> **EXERCISE INSTRUCTIONS**: If a line in the data contains "Promesse", copy it out.

Saved data entries:
Segment Open

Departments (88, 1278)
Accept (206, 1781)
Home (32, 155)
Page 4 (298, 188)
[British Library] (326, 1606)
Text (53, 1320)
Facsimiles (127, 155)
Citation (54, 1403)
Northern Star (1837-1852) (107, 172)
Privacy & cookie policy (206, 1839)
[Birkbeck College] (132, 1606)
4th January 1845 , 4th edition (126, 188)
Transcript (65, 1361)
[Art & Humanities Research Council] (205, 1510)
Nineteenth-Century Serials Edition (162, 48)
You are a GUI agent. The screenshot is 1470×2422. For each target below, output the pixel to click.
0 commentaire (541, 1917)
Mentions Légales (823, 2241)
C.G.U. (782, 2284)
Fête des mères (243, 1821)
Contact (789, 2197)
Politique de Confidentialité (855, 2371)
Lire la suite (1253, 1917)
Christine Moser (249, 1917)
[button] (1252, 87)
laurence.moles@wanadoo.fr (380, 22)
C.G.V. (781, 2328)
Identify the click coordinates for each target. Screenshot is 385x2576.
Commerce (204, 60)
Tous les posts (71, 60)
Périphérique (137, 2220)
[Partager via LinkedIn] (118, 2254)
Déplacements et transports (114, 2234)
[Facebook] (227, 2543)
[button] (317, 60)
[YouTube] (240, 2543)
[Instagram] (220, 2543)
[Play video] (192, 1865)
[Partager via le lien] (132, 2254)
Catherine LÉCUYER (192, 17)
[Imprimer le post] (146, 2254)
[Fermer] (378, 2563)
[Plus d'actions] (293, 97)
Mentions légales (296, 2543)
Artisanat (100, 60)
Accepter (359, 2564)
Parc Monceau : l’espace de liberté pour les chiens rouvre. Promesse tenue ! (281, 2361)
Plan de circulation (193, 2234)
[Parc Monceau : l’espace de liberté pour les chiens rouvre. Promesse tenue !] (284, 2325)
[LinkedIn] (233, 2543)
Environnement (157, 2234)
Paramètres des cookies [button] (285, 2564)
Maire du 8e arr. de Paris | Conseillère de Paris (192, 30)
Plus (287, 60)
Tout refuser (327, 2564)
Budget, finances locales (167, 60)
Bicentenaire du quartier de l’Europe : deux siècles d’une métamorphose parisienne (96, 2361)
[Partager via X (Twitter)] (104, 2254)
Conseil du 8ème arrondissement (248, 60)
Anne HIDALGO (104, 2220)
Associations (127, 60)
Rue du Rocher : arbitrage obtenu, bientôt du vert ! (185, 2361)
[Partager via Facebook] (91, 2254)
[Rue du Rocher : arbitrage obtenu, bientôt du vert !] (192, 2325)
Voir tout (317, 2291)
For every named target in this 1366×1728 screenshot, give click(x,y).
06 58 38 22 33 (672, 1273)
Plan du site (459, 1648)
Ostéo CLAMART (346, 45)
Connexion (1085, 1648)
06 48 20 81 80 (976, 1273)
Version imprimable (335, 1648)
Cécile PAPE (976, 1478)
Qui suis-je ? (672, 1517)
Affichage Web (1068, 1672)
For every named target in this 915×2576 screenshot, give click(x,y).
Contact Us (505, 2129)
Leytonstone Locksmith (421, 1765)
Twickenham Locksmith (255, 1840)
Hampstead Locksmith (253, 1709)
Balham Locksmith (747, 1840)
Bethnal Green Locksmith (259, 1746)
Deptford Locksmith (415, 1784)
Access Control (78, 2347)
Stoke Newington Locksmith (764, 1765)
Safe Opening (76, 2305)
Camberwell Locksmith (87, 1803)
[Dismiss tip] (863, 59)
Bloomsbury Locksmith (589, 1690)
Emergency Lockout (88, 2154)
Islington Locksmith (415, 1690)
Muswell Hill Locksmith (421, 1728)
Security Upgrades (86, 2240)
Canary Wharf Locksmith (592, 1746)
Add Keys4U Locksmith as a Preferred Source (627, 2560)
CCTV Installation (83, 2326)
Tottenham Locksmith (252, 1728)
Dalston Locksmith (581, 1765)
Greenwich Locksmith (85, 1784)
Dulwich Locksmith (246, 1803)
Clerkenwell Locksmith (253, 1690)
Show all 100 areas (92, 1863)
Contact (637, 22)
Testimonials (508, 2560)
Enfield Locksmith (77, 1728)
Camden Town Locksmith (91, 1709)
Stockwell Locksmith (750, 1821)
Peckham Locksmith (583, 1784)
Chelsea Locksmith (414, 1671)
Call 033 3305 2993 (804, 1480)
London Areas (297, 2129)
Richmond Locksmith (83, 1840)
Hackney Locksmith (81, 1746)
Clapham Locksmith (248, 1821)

Segment Closed

> **COMPLETED EXERCISE**:
Parc Monceau : l’espace de liberté pour les chiens rouvre. Promesse tenue ! (281, 2361)
[Parc Monceau : l’espace de liberté pour les chiens rouvre. Promesse tenue !] (284, 2325)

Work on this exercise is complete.